### Short exercise
Convert the material between the lines holding "This screenshot has" and "point(766,131)", inclusive, into a two-column CSV with the columns request and answer. Make one row per request and put each field in quotes with line breaks replaced by spaces, leaving the pictures out.
++++
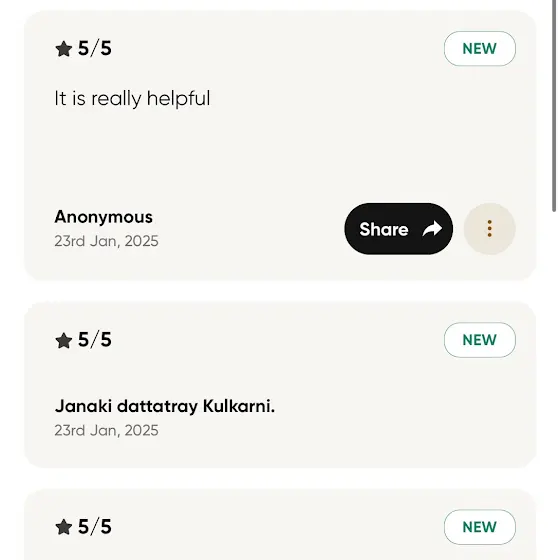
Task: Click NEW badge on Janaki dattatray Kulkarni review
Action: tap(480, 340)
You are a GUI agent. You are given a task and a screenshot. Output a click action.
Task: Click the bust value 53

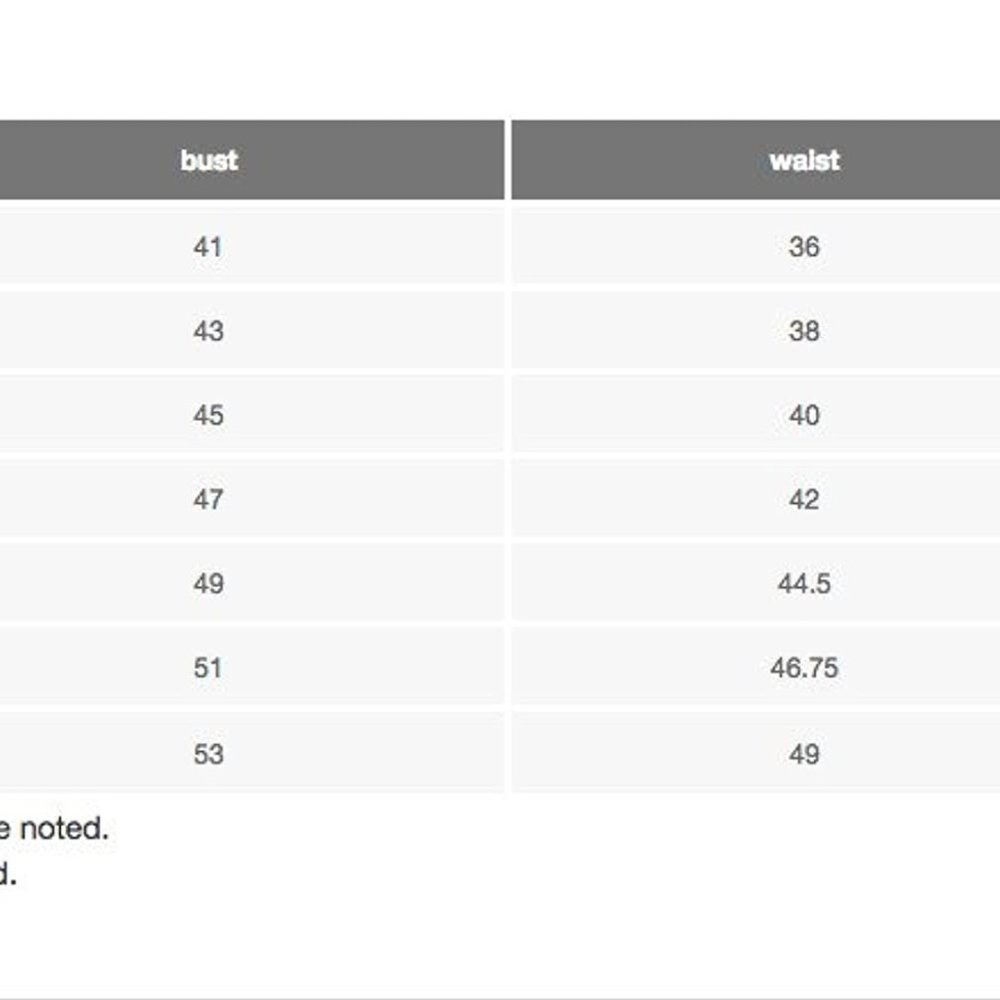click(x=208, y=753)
++++
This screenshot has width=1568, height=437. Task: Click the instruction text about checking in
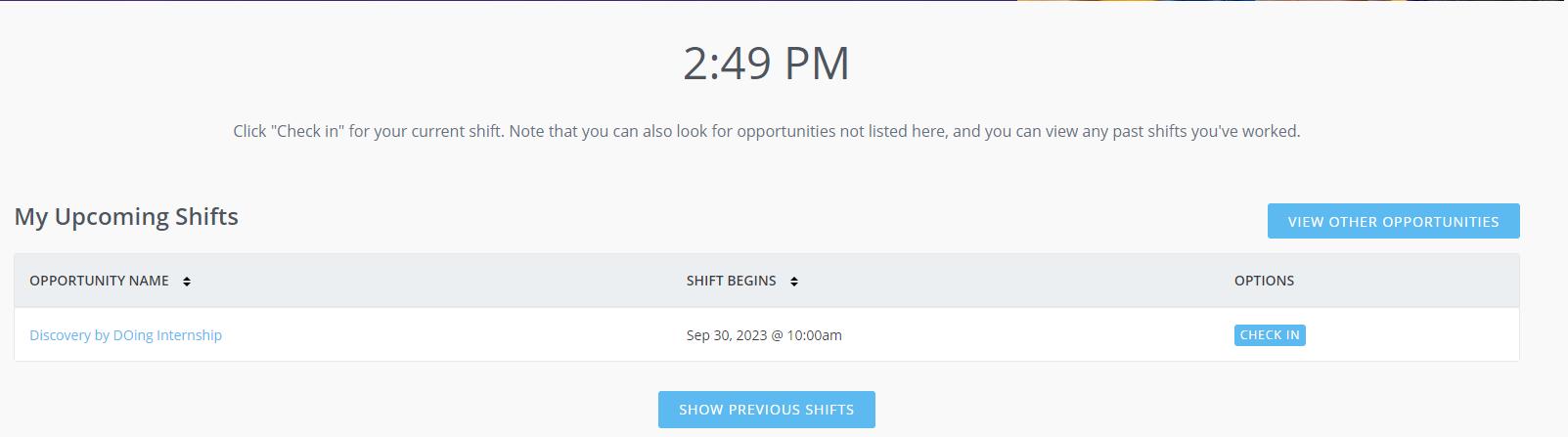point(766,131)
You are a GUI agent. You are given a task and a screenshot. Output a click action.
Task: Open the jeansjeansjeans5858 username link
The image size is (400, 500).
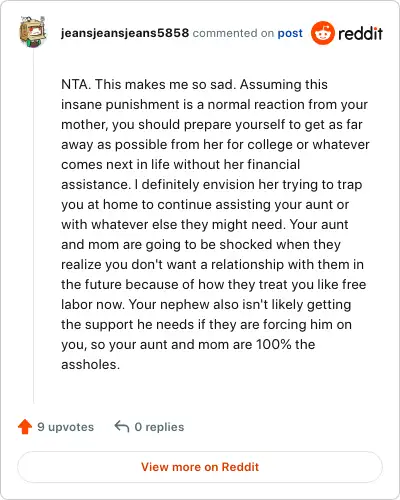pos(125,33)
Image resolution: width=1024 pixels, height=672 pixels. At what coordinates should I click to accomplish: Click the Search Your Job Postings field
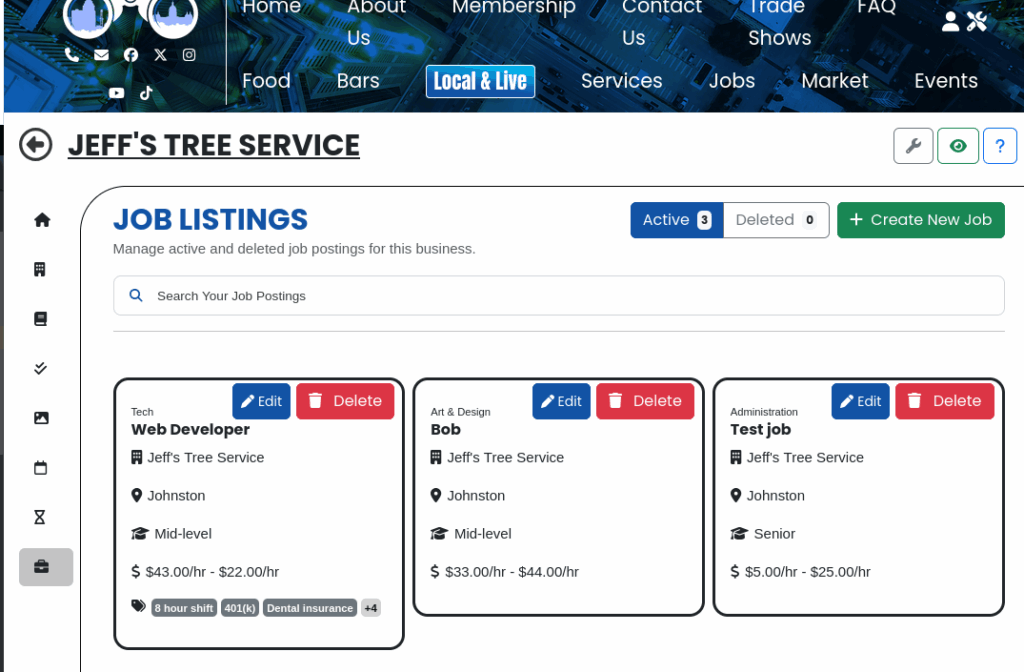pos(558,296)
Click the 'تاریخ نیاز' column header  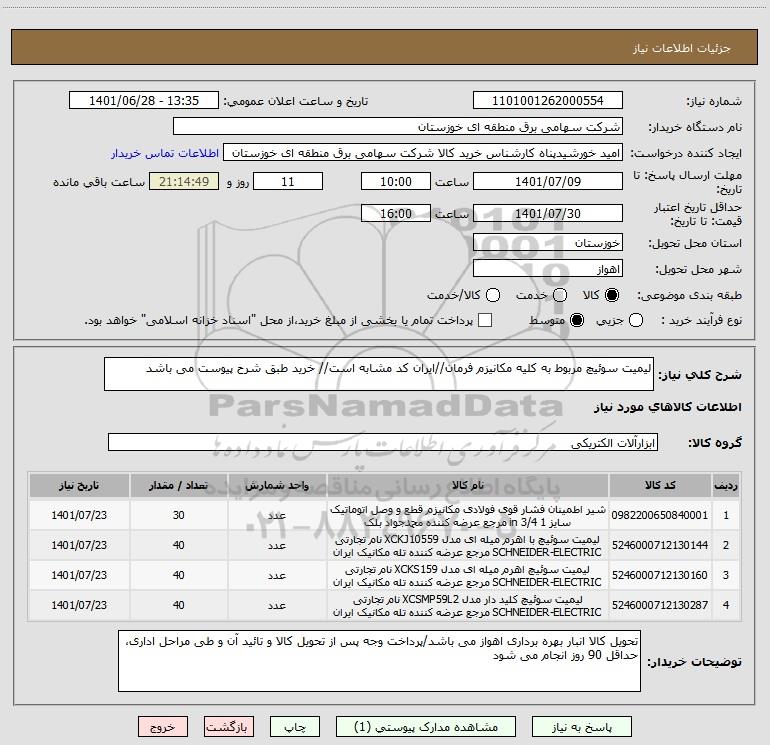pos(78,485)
++++
### The result
request,answer
"This screenshot has width=1568, height=437. Task: Click the instruction text about checking in","point(766,131)"